We did wind up sleeping together during his stay, and although it was more or less satisfying, I was never able to reconcile phone-Jason with the real Jason. Where was that warm, witty, silly guy? As the week wore on, I became more and more impatient to be rid of him. I’m still not sure if it was entirely due to our lack of compatibility or, as I’ve learned from hosting subsequent houseguests, that I’m just not good at having someone else in my space for any length of time. I would venture to guess it started as the first and was compounded by the second.

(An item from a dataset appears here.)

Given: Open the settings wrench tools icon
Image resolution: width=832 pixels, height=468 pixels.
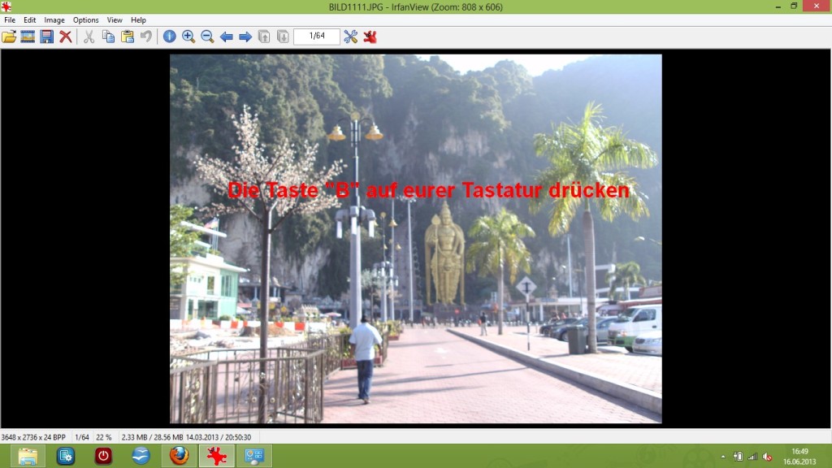Looking at the screenshot, I should click(x=350, y=37).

We tried to stay in touch, but not long after the visit we were dissecting the week’s events over a phone call. We were being brutally honest with each other and when the talk turned to the bedroom, I confessed that he was probably the third or fourth best I’d ever been with. I still laugh at how innocently tactless I was, and how he spluttered in an attempt to be vaguely insulting before he hung up on me. I guess I deserved that.
We never spoke after that, except on a professional basis. I try to be objective about the guy he turned out to be in person, reasoning that the blame rarely rests entirely on one person. Then I examine the bits of conversation I can recall like on the first night when he confessed he was disappointed in my looks and regardless of who’s to blame, I’m not sorry it ended.